Friday, 31 January 2020 13:15

Hard yards on family farm pays off

Written by  Sudesh Kissun
NZ Young Vegetable Grower of the Year Austin Singh Purewal. NZ Young Vegetable Grower of the Year Austin Singh Purewal.

Harvesting 15 tonnes of cabbage in hailstorms and hand weeding paddocks under a scorching sun made a perfect training ground for Austin Singh Purewal.

The 18-year-old, who won the NZ Young Vegetable Grower of the Year award two months ago, says the hard work on the family farm is paying off.

Purewal, the youngest-ever to win the title, told Hort News that although growing up on the family farm wasn’t easy, he enjoyed the challenges.

“Had we not experienced the hardships of cutting 15 tonnes of cabbage in hail storms, or hand weeding hectare blocks of produce in the scorching sun, my brother and I wouldn’t have shaped up to be the men we are today.

“I wouldn’t have been able to win the young grower award and I wouldn’t be able to accomplish what I already have at age 18.”

Purewal recalls having an eye for technology as a boy: looking at inventions for picking and packing produce to make things easy for farmers and workers on-farm.

From a young age, Purewal was also introduced to financial planning in business.

“The interest in money was my key driving force as from a young age my brother and I ran our own stalls in farmers’ markets. We saw customers buying our hard work. 

“We were able to experience how to handle and generate income through selling fresh produce which was benefiting the community and teaching us life skills.”

Working on the family farm was also fun, like walking the brassica crops and in the orchard with the dog after school and riding quads.

One company closely associated with Purewal and the family business was T&G (formerly Turners & Growers), a major global buyer/supplier of fruits and vegetables. 

After winning the Pukekohe regional young grower contest earlier this year, Purewal was offered a job in T&G, a dream come true, he says.

“I really love working for T&G as I can remember from age four tagging along with dad and dropping off fresh produce at the Mount Wellington floors, then going to McDonald’s afterwards for a mean feed. 

“I’ve always had a relationship with T&G. Now being part of a business we have been dealing with most of my life is truly special.

“I love the fact that working for T&G isn’t working with other employees or employers. I’m working with other family members, as being an 18-year-old starting fresh in the corporate world T&G has been nothing but a family to me.” 

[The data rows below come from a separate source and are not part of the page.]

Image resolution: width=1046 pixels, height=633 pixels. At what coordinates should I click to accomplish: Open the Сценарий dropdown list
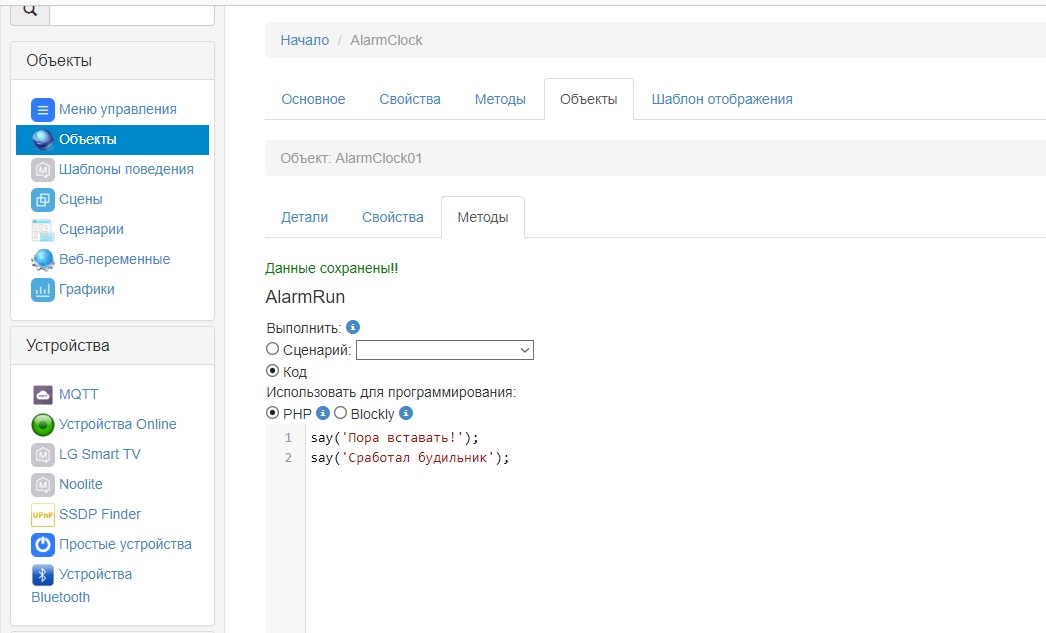point(444,350)
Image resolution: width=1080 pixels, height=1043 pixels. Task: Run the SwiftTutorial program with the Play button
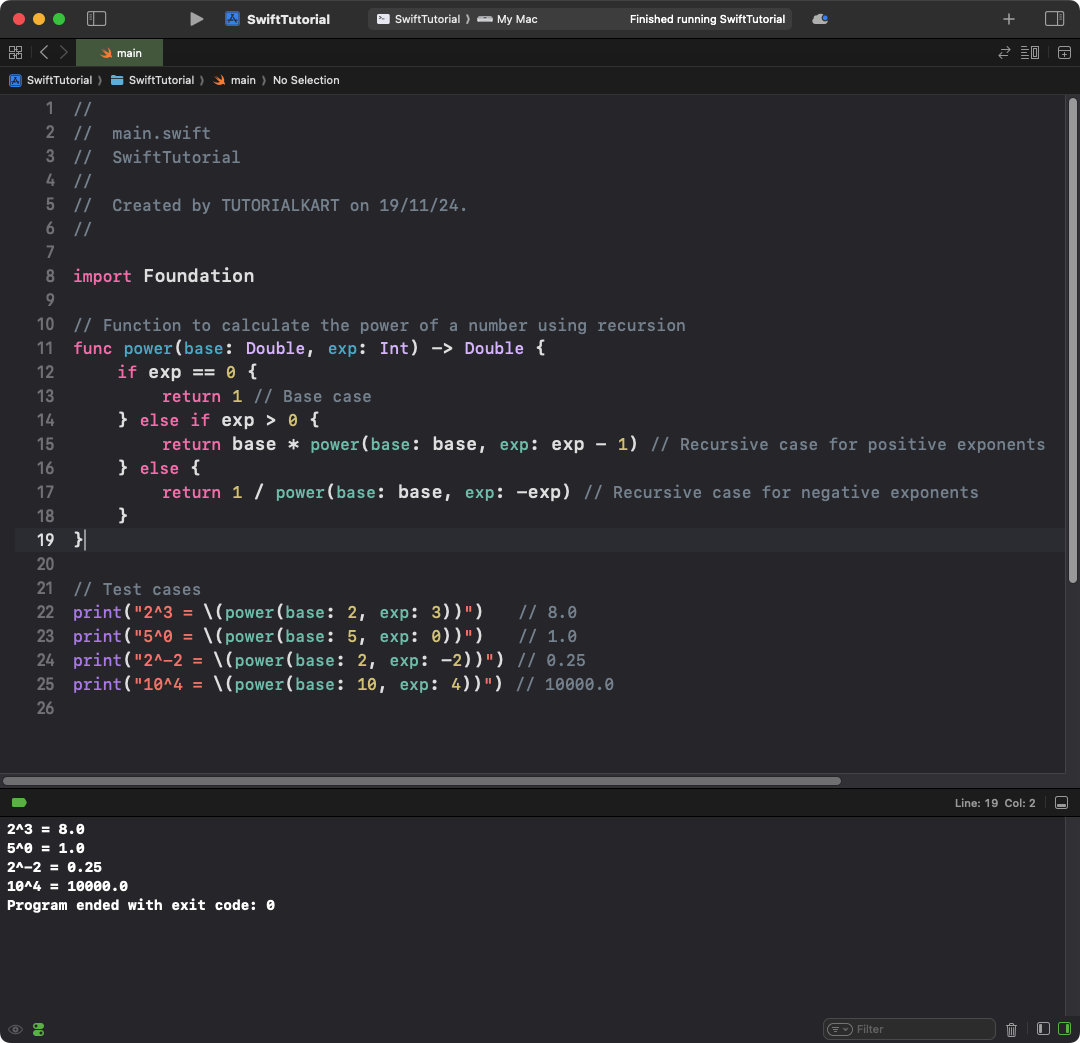coord(196,18)
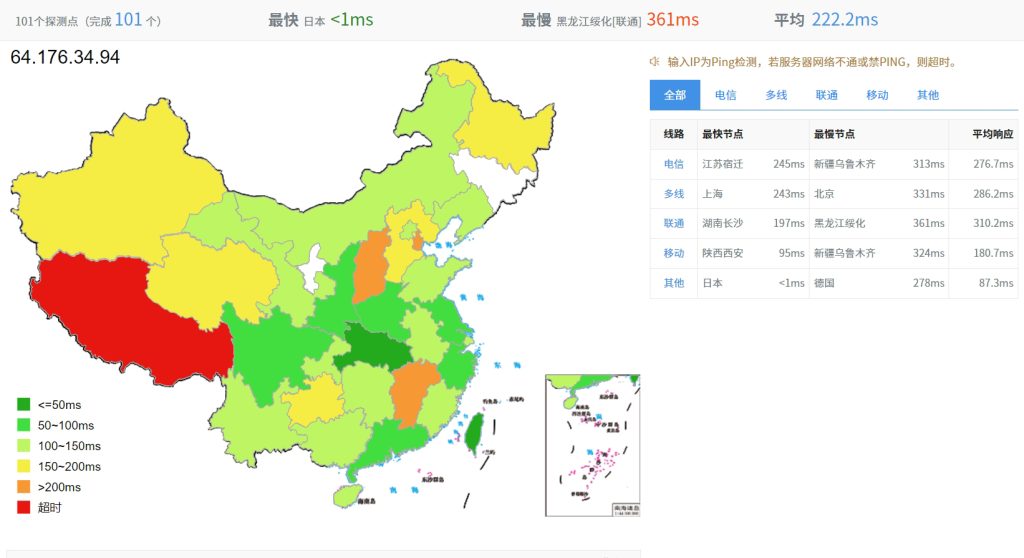This screenshot has width=1024, height=558.
Task: Open the 多线 row link in table
Action: (674, 194)
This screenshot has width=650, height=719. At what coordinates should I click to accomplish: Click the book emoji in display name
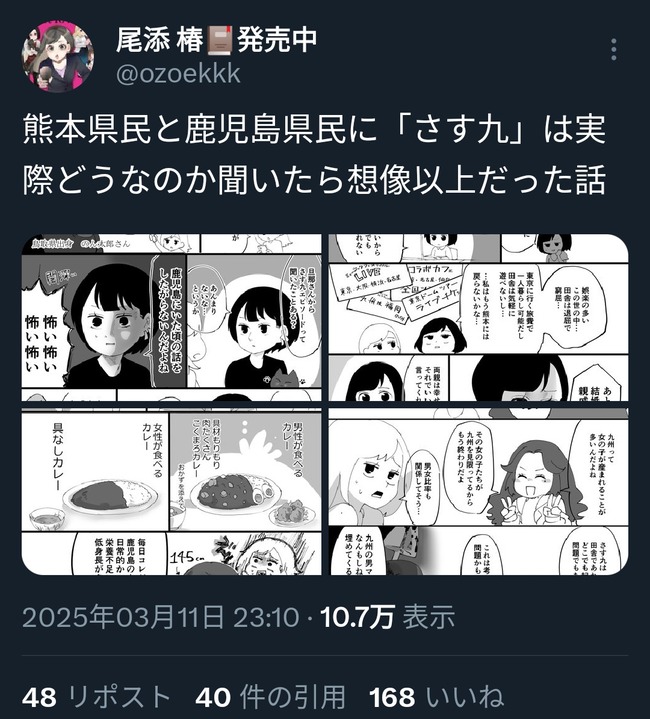[x=221, y=40]
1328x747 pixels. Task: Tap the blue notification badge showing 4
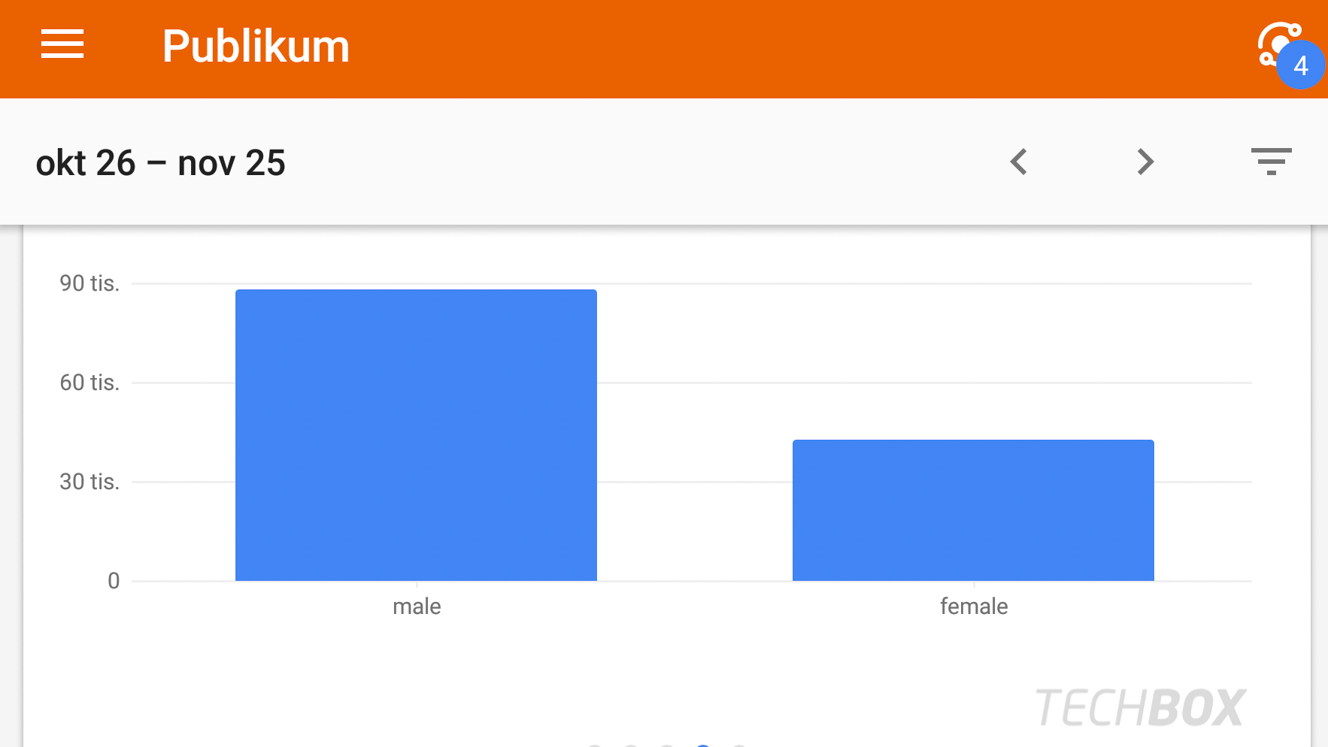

He acknowledges T&G’s contribution to his fledgling career.

“They’ve made my journey into the company truly special by taking me under their wing, nourishing me with knowledge and nurturing me to success in the horticultural industry.

“I enjoy that we supply fresh produce not only here in New Zealand but globally and that’s what touches me in my heart -- that I’m part of a company that is all over the world, supplying fresh produce to people everywhere.”

Purewal sees the world as his oyster. He sees himself stepping up to a management role in the next five to 10 years.

A return to the family farm one day isn’t out of the question.

But like most horticulture farmers and stakeholders, Purewal is worried about looming changes to land and water use.

He believes the Government should work closely with farmers and should do more to support the younger generations, especially women, to move into horticulture.

He sees himself staying in the horticultural industry if the Government “pulls finger”.

“If the Government puts plans together to promote horticulture and provide support to our younger generations who want to start their own horticultural businesses and stay in the game.”